How Cicero operates: Work with an educator to develop a year-long course of study with weekly, one-on-one instruction and deliverables based around the learner’s interests, the family’s context, and the educator’s expertise. With 60-minute meetings each week over video as well as regular check-ins via Google Classroom and WhatsApp, we discovered that our young learners had strong connections with their teachers and were more engaged and challenged by school than ever before. The personalized aspect of the arrangement also fit our lifestyle as we crossed oceans and explored far flung places.

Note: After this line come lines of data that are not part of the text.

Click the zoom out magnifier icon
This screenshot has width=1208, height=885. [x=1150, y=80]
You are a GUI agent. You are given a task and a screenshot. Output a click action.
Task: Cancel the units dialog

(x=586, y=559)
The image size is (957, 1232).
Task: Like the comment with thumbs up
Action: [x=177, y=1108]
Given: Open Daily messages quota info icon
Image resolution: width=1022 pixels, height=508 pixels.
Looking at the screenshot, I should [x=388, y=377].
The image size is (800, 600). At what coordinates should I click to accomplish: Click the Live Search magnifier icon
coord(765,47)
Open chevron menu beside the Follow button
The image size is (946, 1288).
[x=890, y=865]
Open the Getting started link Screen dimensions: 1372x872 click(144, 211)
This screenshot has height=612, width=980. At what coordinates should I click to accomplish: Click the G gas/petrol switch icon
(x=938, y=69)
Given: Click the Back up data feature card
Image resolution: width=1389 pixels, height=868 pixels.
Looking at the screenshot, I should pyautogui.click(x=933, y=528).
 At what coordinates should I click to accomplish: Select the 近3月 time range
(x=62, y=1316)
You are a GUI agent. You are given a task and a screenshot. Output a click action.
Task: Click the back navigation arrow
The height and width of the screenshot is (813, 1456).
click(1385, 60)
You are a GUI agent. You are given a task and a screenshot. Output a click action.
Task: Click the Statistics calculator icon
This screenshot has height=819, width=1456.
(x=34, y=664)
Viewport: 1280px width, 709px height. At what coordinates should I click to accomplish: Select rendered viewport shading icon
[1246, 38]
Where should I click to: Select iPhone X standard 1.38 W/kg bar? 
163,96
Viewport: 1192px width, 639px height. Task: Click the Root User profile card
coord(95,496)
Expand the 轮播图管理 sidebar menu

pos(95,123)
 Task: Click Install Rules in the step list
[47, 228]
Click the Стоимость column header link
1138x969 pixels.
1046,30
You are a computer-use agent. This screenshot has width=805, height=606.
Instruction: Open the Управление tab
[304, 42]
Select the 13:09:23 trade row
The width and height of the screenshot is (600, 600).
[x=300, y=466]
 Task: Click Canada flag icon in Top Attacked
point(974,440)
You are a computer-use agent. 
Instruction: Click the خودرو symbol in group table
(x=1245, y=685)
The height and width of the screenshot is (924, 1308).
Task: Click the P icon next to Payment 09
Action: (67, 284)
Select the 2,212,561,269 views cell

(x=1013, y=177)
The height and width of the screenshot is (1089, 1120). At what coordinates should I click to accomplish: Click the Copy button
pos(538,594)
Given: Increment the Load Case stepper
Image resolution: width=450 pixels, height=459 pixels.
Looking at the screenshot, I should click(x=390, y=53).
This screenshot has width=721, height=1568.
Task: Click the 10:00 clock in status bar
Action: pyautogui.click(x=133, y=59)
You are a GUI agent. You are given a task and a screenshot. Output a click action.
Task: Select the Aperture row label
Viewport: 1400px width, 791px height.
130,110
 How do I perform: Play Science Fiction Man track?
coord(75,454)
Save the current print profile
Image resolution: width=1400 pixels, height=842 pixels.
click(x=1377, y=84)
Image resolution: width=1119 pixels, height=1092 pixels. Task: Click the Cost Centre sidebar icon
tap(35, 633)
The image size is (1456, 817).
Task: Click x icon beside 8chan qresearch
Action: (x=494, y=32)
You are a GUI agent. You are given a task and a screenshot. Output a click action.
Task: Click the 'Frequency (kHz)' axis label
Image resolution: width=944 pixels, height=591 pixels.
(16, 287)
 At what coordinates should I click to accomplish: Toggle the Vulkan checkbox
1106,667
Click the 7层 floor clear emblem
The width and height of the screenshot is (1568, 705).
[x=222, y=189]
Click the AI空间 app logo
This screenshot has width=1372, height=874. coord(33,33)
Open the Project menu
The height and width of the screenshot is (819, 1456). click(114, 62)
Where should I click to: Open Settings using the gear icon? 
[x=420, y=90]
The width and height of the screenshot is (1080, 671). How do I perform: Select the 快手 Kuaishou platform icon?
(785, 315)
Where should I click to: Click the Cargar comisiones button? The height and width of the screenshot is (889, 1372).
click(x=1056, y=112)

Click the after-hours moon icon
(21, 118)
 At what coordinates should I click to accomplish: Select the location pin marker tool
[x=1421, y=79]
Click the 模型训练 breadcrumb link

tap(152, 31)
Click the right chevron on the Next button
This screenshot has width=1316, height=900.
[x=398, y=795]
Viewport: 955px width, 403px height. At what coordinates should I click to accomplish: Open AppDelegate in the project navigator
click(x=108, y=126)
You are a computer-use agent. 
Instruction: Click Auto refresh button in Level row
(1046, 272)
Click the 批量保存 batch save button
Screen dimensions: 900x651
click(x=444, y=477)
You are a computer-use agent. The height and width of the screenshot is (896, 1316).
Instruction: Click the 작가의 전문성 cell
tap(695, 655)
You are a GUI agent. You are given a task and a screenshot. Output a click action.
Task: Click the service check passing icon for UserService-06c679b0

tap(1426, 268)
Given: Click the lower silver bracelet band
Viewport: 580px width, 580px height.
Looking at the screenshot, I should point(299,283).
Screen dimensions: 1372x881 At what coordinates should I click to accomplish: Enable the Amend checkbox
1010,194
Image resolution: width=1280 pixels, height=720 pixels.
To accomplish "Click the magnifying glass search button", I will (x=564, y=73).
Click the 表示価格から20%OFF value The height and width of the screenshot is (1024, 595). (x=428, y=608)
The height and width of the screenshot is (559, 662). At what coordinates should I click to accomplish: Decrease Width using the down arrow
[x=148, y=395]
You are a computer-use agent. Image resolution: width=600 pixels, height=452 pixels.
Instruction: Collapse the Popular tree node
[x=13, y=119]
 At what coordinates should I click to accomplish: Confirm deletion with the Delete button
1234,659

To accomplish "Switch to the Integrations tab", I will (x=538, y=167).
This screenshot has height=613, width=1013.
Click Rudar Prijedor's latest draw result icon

"Cicero distills the best parts of teaching. The one-on-one model yields rich conversations and strong relationships."

-Hadley Westman

Who was Cicero?

Cicero was a lawyer and philosopher in Ancient Rome who stood up to Julius Caesar and decried the death of the Roman Republic. In other words, he was on the right side of history. But, he was also an educator in a public sense and advocated the idea that each person has a moral duty to develop him/herself to the fullest. Education wasn’t just a nice-to-have for Cicero. It’s fundamental to our being.


In the 18th century, English adventurers on their grand tour of Europe hired archaeologists in Rome to show them the newly-unearthed antiquities. They thought of these experts as teachers and called them cicerone after Cicero, a word that now means “guide” in Italian.